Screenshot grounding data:
• • • •

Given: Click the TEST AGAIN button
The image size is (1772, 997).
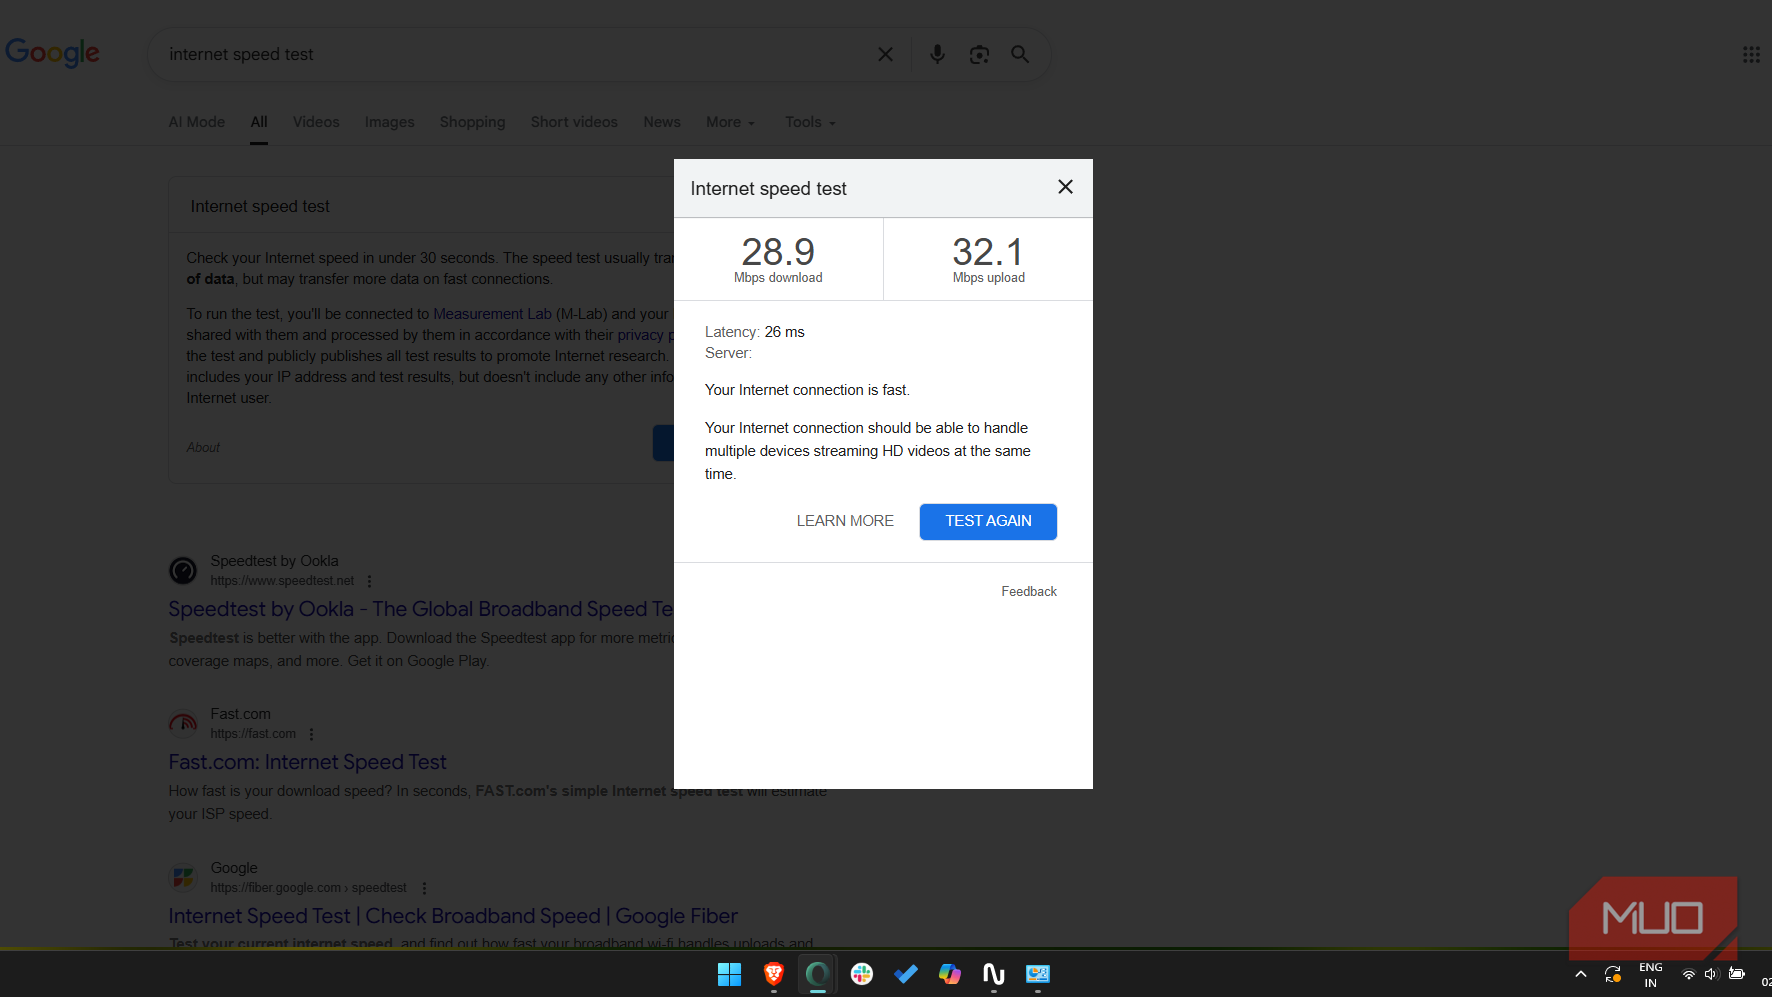Looking at the screenshot, I should pyautogui.click(x=987, y=521).
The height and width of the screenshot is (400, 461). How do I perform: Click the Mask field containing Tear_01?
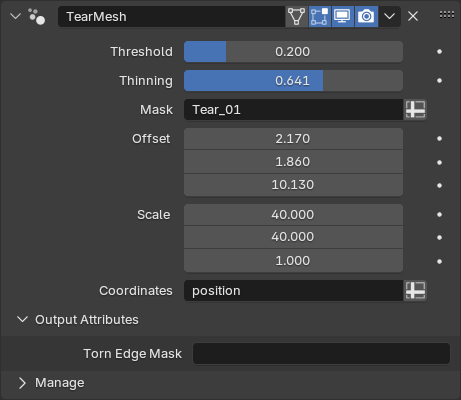click(x=293, y=110)
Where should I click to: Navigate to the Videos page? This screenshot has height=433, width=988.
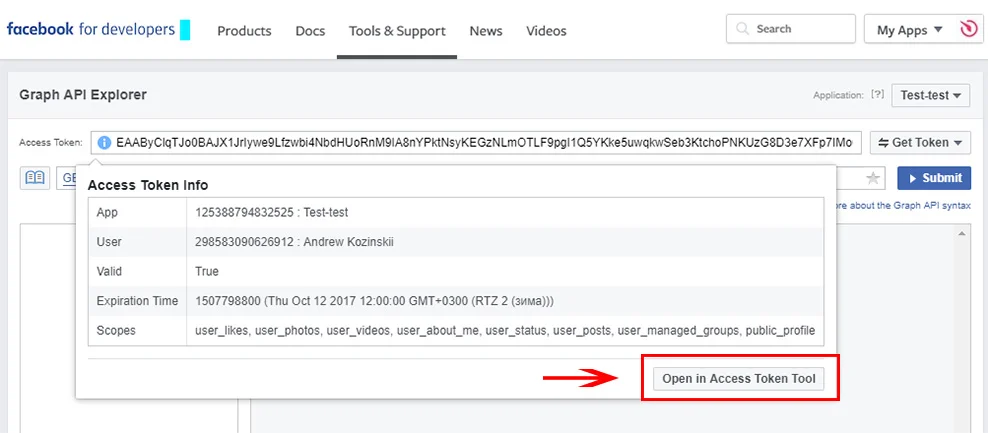click(546, 31)
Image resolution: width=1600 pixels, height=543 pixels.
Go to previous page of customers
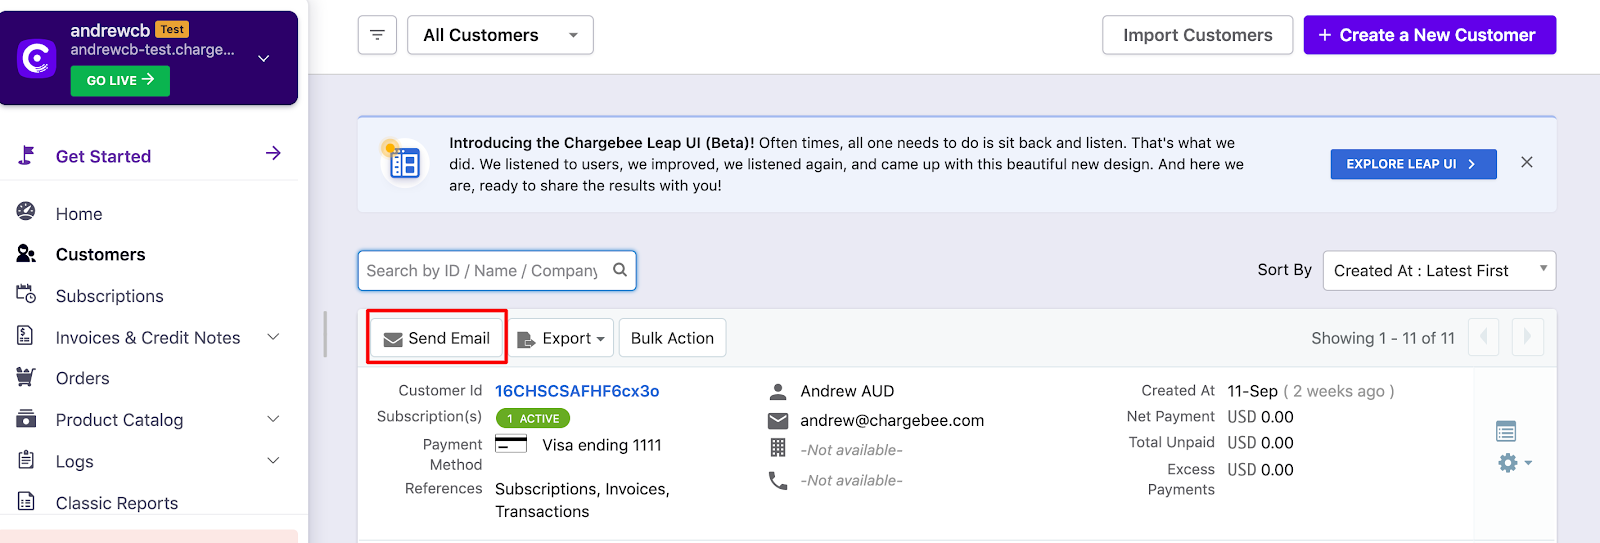(1483, 337)
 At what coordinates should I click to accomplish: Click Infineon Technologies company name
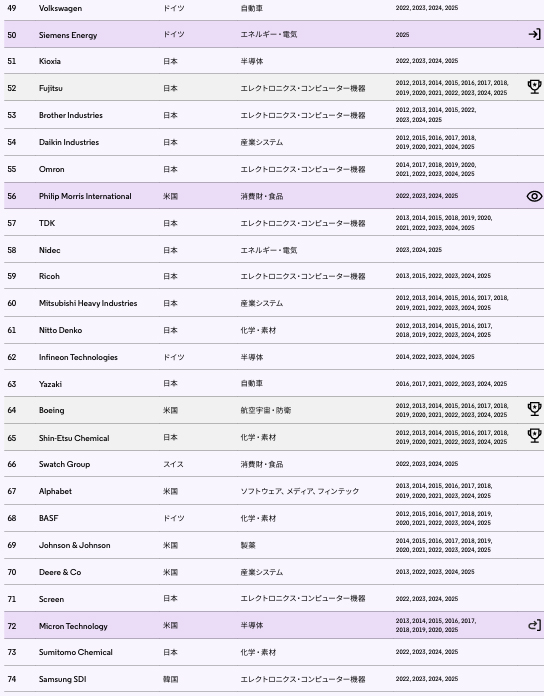pyautogui.click(x=78, y=357)
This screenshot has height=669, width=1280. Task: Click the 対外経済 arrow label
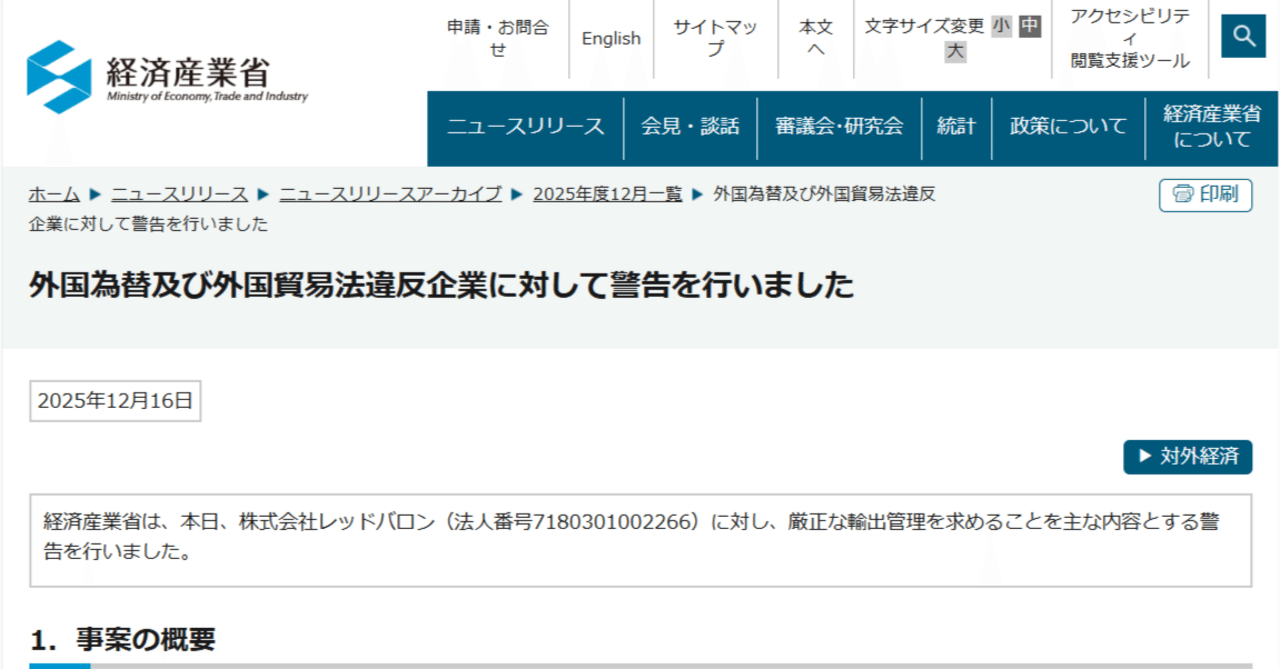pos(1188,457)
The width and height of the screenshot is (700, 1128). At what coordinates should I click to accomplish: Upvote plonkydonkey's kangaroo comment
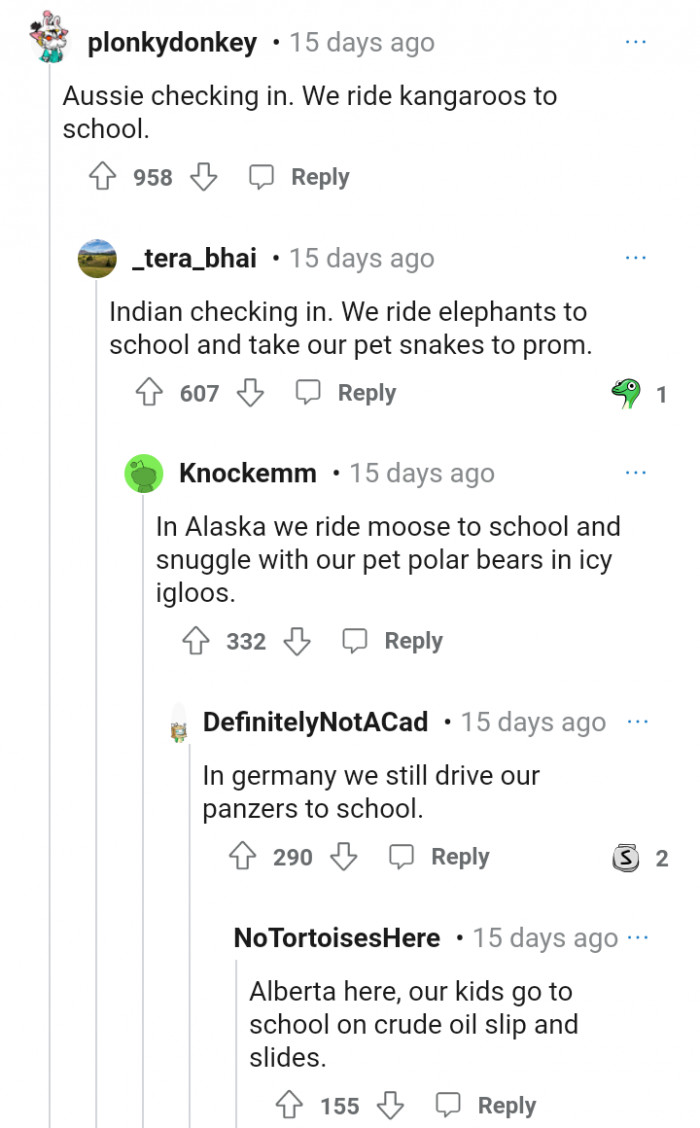tap(103, 176)
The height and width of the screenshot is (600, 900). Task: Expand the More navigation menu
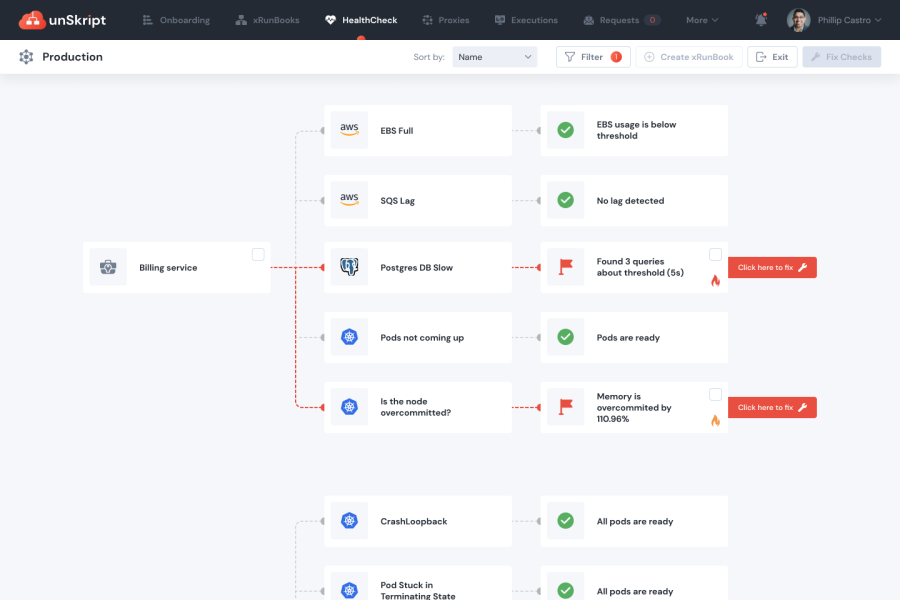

• • • •

DIRECTIONS FOR THIS TASK: Once the pictures are set aside, restate the remaining data above exactly.

ANSWER BOX:
Given: Click the TEST AGAIN button
The image size is (1772, 997).
Looking at the screenshot, I should pyautogui.click(x=987, y=521).
The height and width of the screenshot is (400, 461). How do I perform: Click the Mask field containing Tear_01?
click(x=293, y=110)
Where should I click to: Navigate to the Videos page? This screenshot has height=433, width=988.
click(546, 31)
Image resolution: width=1600 pixels, height=543 pixels.
Go to previous page of customers
(1483, 337)
 At what coordinates should I click to accomplish: Click Infineon Technologies company name
pyautogui.click(x=78, y=357)
This screenshot has height=669, width=1280. Task: Click the 対外経済 arrow label
pos(1188,457)
The width and height of the screenshot is (700, 1128). At what coordinates should I click to accomplish: Upvote plonkydonkey's kangaroo comment
tap(103, 176)
The height and width of the screenshot is (600, 900). Task: Expand the More navigation menu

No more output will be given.